I think the problem is that society in general no longer teaches people how to self regulate. In 1990, there were problems, and there were sad people. But I think the message of the era was much more Stoic, learn to deal with and manage your feelings, fix your own problems, and get on with it. Feelings being front and center strike me as a luxury belief, and one that really only works if you don’t have many problems other than your feelings.

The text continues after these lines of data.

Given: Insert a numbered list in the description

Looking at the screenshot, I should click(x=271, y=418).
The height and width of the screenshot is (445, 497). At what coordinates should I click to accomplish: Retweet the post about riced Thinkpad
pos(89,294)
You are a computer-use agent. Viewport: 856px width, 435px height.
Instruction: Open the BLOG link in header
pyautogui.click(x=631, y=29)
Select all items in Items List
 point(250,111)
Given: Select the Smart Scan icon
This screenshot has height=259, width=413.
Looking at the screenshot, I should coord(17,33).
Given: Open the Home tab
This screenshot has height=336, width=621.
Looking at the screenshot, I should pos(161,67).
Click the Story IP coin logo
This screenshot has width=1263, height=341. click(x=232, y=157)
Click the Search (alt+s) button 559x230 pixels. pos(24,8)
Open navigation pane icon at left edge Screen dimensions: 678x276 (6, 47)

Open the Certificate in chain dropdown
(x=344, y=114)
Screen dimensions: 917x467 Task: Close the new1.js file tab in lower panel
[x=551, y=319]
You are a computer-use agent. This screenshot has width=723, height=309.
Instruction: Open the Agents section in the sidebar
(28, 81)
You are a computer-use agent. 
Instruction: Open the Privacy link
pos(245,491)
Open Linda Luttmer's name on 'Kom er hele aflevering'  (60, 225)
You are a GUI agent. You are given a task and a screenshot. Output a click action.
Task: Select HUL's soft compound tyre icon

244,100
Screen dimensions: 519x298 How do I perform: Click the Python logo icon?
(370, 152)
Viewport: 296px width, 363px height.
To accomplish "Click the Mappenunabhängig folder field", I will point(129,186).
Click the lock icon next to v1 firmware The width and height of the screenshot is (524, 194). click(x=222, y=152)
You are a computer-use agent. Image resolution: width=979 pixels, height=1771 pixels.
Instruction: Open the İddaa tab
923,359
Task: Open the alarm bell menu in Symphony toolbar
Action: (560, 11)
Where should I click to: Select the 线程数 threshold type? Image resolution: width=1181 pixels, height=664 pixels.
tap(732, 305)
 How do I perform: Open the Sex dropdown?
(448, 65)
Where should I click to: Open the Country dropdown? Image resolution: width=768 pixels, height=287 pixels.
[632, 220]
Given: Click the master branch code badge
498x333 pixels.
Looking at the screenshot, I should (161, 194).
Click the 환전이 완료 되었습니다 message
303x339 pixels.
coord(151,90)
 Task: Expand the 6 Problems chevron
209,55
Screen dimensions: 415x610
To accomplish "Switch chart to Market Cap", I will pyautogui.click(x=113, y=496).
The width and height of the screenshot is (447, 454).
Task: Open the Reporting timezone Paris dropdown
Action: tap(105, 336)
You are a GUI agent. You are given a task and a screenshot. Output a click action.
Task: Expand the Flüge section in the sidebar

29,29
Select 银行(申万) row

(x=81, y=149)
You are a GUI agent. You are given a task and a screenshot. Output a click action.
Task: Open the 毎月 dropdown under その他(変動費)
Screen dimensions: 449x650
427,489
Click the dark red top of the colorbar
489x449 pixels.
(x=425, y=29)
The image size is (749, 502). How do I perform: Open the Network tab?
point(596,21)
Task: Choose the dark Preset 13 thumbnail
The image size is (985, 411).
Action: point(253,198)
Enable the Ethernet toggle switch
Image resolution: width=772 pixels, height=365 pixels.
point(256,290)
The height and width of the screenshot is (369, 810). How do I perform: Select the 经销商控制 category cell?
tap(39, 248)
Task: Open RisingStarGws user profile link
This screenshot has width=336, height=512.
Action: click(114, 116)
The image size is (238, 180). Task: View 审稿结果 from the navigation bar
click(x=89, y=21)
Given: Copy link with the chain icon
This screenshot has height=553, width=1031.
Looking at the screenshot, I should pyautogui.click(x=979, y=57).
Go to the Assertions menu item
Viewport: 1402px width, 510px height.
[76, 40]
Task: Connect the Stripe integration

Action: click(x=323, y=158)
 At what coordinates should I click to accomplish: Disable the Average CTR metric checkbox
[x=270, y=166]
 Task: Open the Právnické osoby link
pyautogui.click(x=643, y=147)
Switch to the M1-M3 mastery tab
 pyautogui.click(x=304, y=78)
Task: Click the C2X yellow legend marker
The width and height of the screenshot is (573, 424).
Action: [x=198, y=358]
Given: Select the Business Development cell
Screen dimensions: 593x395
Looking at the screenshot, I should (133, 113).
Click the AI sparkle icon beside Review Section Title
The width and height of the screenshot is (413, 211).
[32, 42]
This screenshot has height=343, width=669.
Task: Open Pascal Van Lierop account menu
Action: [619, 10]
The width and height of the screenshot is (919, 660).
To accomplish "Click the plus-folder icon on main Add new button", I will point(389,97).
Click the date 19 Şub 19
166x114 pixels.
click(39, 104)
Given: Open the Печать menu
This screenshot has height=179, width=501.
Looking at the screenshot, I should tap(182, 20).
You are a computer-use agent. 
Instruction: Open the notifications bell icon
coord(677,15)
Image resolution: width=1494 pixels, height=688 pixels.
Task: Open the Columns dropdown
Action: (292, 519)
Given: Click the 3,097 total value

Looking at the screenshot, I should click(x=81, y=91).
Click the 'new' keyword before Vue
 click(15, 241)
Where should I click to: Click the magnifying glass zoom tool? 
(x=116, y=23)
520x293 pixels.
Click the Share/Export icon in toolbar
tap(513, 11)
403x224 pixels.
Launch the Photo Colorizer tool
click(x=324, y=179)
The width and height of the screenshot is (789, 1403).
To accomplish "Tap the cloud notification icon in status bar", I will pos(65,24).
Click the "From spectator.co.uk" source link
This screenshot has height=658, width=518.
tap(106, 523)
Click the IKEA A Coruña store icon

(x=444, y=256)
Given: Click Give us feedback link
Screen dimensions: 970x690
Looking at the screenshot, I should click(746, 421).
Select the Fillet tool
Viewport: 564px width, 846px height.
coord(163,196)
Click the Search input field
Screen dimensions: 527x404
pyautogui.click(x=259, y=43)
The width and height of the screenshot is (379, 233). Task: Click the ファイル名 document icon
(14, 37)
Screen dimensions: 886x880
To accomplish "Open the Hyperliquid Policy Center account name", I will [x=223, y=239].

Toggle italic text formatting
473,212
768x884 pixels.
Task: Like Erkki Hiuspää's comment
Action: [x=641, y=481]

For almost all people outside o& the elite throughout human history, life was hard and was understood to be hard. These were and still are realistic expectations for life for all but the elite. What has trickled down since 1990 are two things. First the idea that you are supposed to be in a state of happy bliss for any sustained amount of time. You are supposed to be fulfilled and happy doing everything. Struggle isn’t a part of the plan. Boredom isn’t a part of the plan. Having things suck wasn’t part of the plan. And second that you should be able to do what you like doing for a living. If you’re born to be an artist, a singer, or a writer, then you should be able to do that instead of a normal job. You should be able to go on vacation when you want or need one. This, unless you’re pretty well off and have a spouse making a substantial amount of money simply isn’t reality. Reality is working even when tired or burned out, perhaps a a difficult job you might not even like, then coming home to kids and chores and cooking. If you’re in the mindset of “I don’t like this, and it’s a great tragedy that I’m not living a thrilling life,” then your expectations are so far above reality that you’re going to be miserable. If you’re then taught by therapy-culture that you should focus on negative feelings, and self-care over those feelings, you’re going to spend you life suffering. This was known all the way back to Epictetus in the West and Buddha in the east. Focusing on things you don’t have and thus suffering for the lack and then focusing on how bad the suffering makes you feel is a good way to make yourself miserable and probably depressed.
Here we have Plato, writing around 375 BC, expounding a rather familiar theory. Irreverent youth, doting parents, equality with slaves and foreigners--he presents such entitlement as the failure mode of democracy. When the people grow too accustomed to liberty, he says, they will become soft and rebel at the lightest of impositions.
Do you think 90s America was the first time and place that we plebs got that much liberty?
Not the first time, obviously, but the pattern is quite similar to the decadent pattern that goes along with the decline of other civilizations in the past. The combination of lísiense and luxury create a chaotic weak people who can no longer maintain the high civilization that produced them.
If that were true, the Boomers should have been absolutely demolished. Same for the Victorian English, the Renaissance Italians, the actual Stoics. They all presided over temporary surges of wealth unimaginable to Plato’s generation, and they all held on to power anyway.
I’m saying that pattern is hindsight bias. Elders always have and always will insist that their successors are entitled, irreverent, and possibly effeminate. That doesn’t mean they’re right.